When the HUB was remodeled over a decade ago, great care was taken to preserve a cork oak tree that stood outside the building’s southwest corner. It’s rare for such a tree to grow so well in this climate, and judging by its height, it was at least 60 years old. So it was with much sadness when UW Facilities grounds crew members discovered the tree laying on its side, a victim of February’s heavy snowstorm.
While many of us think of wine stoppers, bulletin boards, flooring and perhaps sandals when we think of cork, this natural resource is relished by many other professional crafts people.
Doug Ewing is one of those people. Ewing, a horticulturalist, botanist and interim manager of the UW Life Sciences Greenhouse, will be sculpting and piecing together pieces of the fallen tree to mount on wire walls in the greenhouse. He’ll then use them to “plant” some of the UW’s orchids, ferns, air plants, succulents and other tropical species that are awaiting transfer from a temporary greenhouse facility in Redmond to the nearly-completed greenhouse in the Life Sciences Complex.
If you ever stepped foot in the old UW Botany Greenhouse before it was taken down, you’ve undoubtedly seen Ewing’s work. When the same cork oak tree outside the HUB lost some branches in a windstorm about 25 years ago, Ewing collected and used them to create plant displays.
“Doug is an artist with cork oak bark and chisels away at it to make cool things,” says Sara Shores, an urban forest specialist with UW Facilities.
Shores is referring to how Ewing uses wood and bark to display tropical plants such as orchids just as they would be seen in nature, growing on the sides of trees.
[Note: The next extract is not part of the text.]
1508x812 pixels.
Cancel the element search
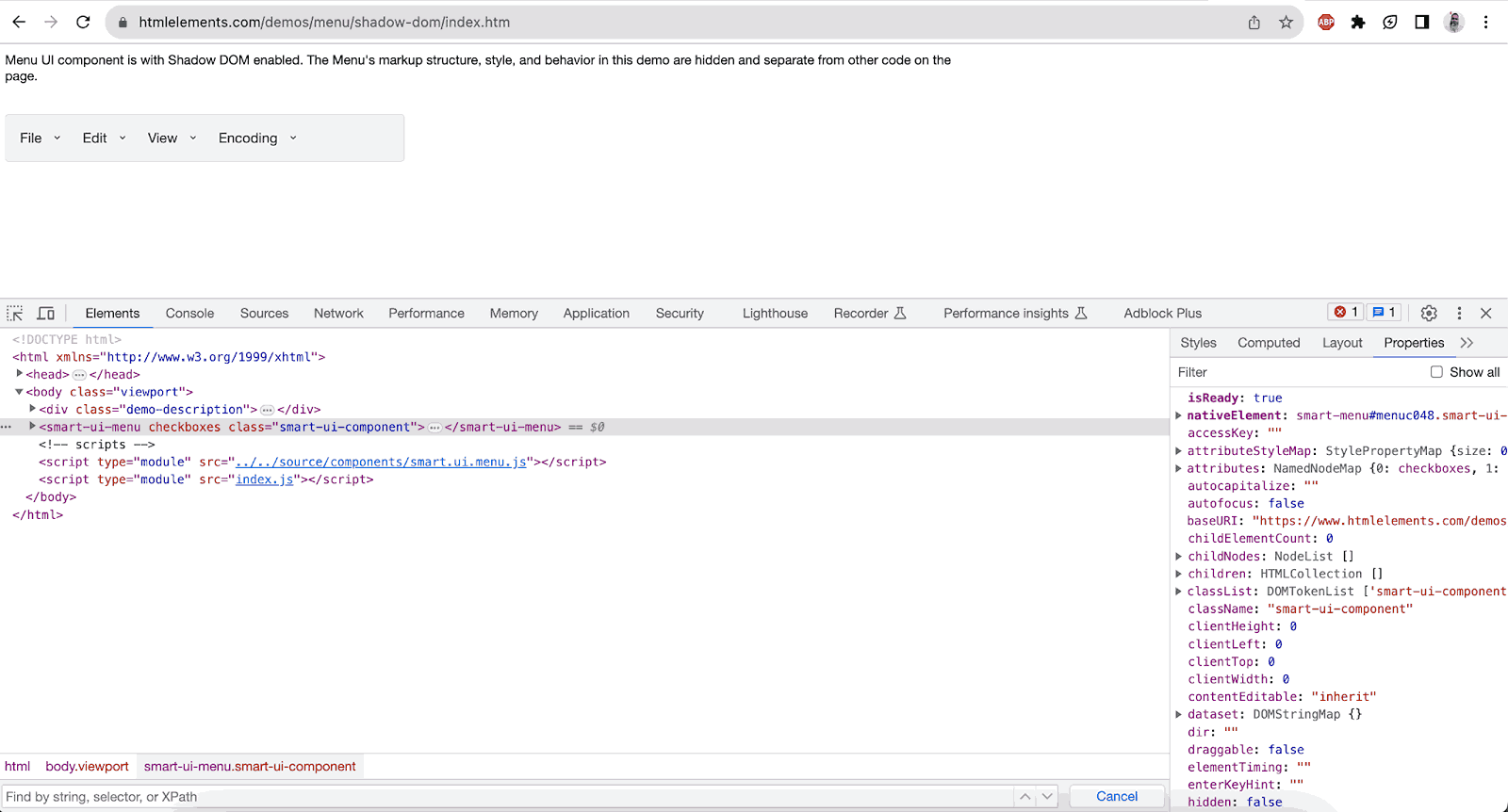(1117, 797)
The UW’s collection of orchids includes about 2,000 species and Ewing believes it’s one of the largest and best teaching collections in the world. Many plants in the collection were grown from seed by Ewing. He says that orchids are air-rooters and as cork is porous, it’s easy for orchids to cling to the bark. They grow naturally on the trunks and branches of other trees.
“Every plant has a story and I like to tell the story when I’m holding the live, living plant in my hands while telling that story to students. It resonates more with them when they learn this way,” Ewing says. “When you can tell the story behind a plant, that’s when it becomes a powerful thing.”